If you don’t brush regularly, the plaque will build up and harden and then turn into tartar and this is hard to get off.
Also, use floss or an interproximal cleaning devices that are recommended to you by the dentist. Flossing will get rid of plague and dirt in between the teeth where your toothbrush won't be able to reach.
6. Low Bone Mineral Density
Low bone mineral density can cause the teeth to get loose and to decay and also cause the gum to recede.
Furthermore, people with low bone mineral density related disease such as osteoporosis are more likely to have tooth decay and tooth loss.
Such people prone to low bone mineral density; include males between the ages of 30 to 39 and women. If you fall in this category you may want to check the cause of your teeth decay before dismissing it.
The mineral density of the teeth is needed for the teeth to stay healthy, once this mineral is depleted, the teeth begin to suffer wear and tear and also decay.
To control tooth decay that arises as a result of low mineral density, the mineral density of the bone needs to be boosted.
Dental x-rays can also be conducted to ascertain the exact cause of the decay if it is linked to osteoporosis, your dentist will prescribe some medications and then refer you to a bone disease specialist.
7. Autoimmune Disease
Autoimmune disease such as Sjogren's syndrome, are popular among women that are over the age of 40. Furthermore, recent research has shown 5 million men and 18 million women are suffering from AD.
And it often causes dryness in the mouth and can degenerate to Tooth Decay.
This Autoimmune disease attacks the salivary gland which is responsible for the production of saliva in the mouth.
When the glands are attacked, saliva production in the mouth becomes reduced as well as tears in the eyes which leads to the dryness of the mouth and eyes.
The dryness that arises from autoimmune diseases affects the health of the teeth and causes the teeth to begin to decay
There is no known cure for Sjogren's syndrome. But there are drugs that can be taken to restore some moisture to the mouth. Consult your doctor and only take the drugs that are prescribed to you.
8. Celiac Disease
Celiac disease is an autoimmune disease that occurs when gluten damages the small intestine and over 83% of Americans are misdiagnosed due to the salient nature of the disease.
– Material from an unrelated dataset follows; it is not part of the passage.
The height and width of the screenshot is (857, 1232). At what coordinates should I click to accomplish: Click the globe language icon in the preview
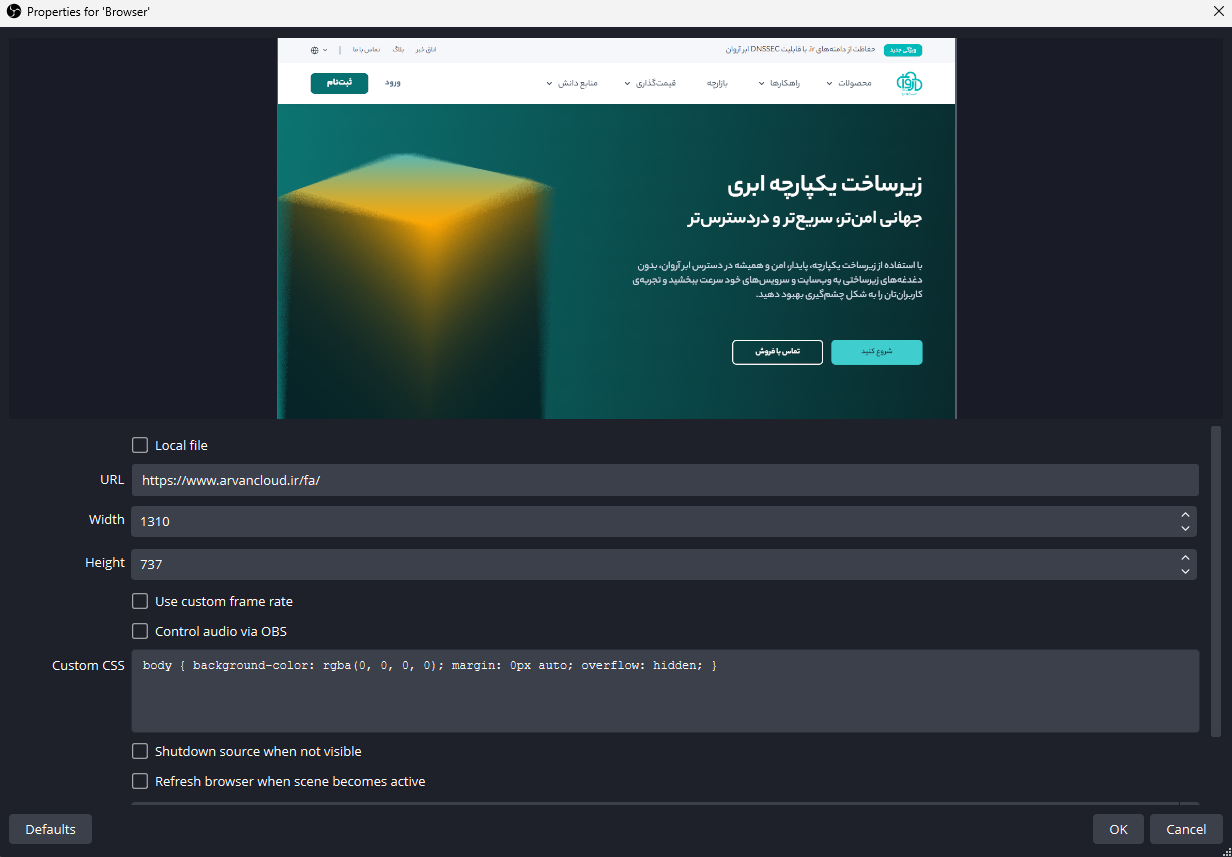point(315,49)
Even though this is a gastrointestinal problem, celiac disease has side effects that affect the teeth.
This effect on the teeth is always evident in the discoloration of the affected tooth (brown, white or yellow spots appear on the teeth). It also causes a defect in the enamel of the teeth.
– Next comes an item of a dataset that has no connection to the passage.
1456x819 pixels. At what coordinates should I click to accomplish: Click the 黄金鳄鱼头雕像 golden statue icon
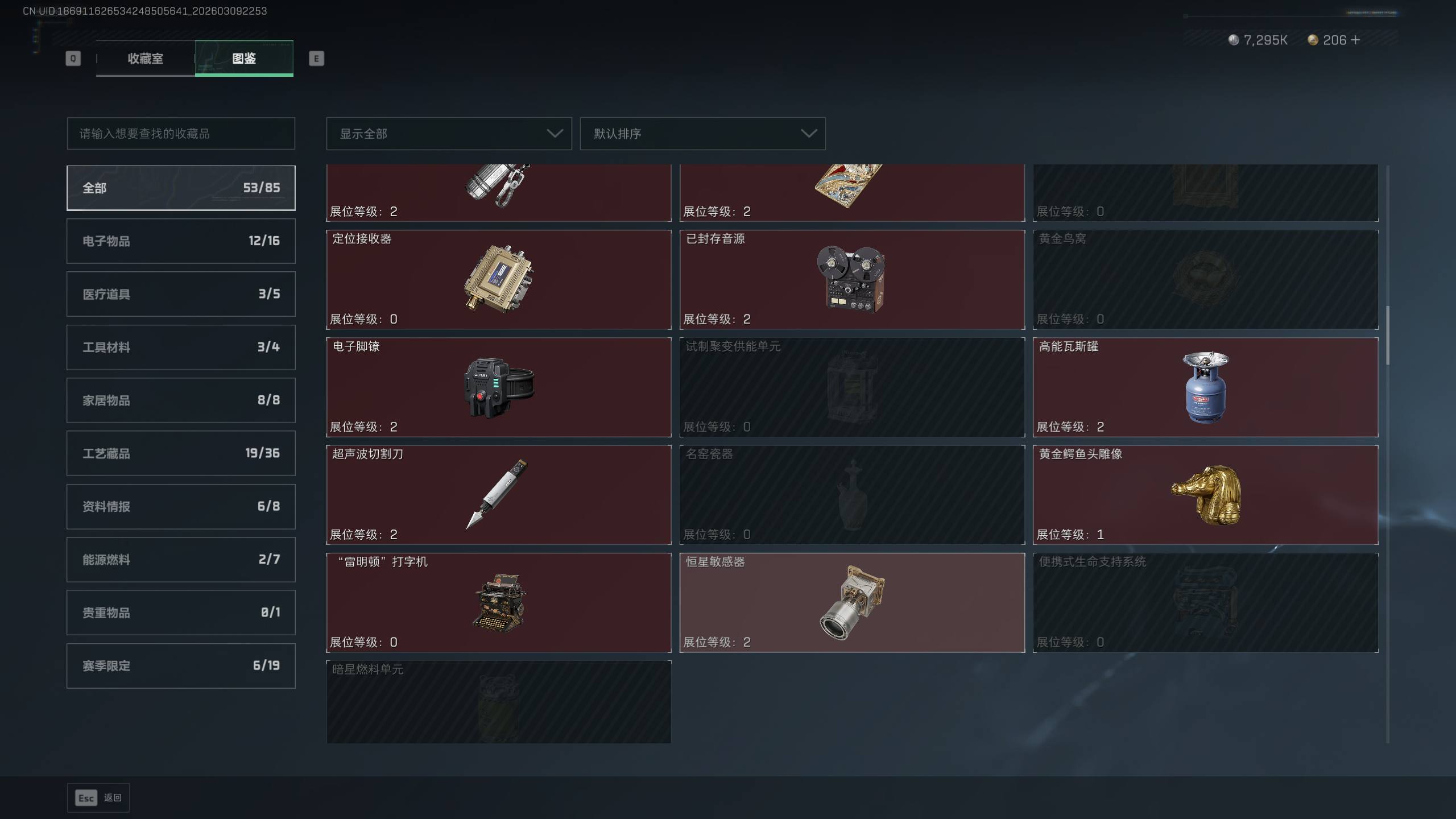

The affected tooth also begins to appear pitted or banded (i.e. grooves appear across the teeth). Other obvious oral and dental symptoms of celiac disease are dry mouths, red and extremely smooth tongues, and recurring canker sore.
Visit a dentist regularly to quickly identify celiac disease and to get the right prescription of Medicine that can combat it.
You can also go for a routine medical check-up so that any issue with your gastrointestinal system will be quickly identified and handled before it degenerates into celiac disease.
The data is behind it and all the stats prove that sometimes tooth decays are a result of certain common diseases.
Hence, it's vital to always ensure you're up to date with your dental checkups and don't take any symptoms for granted.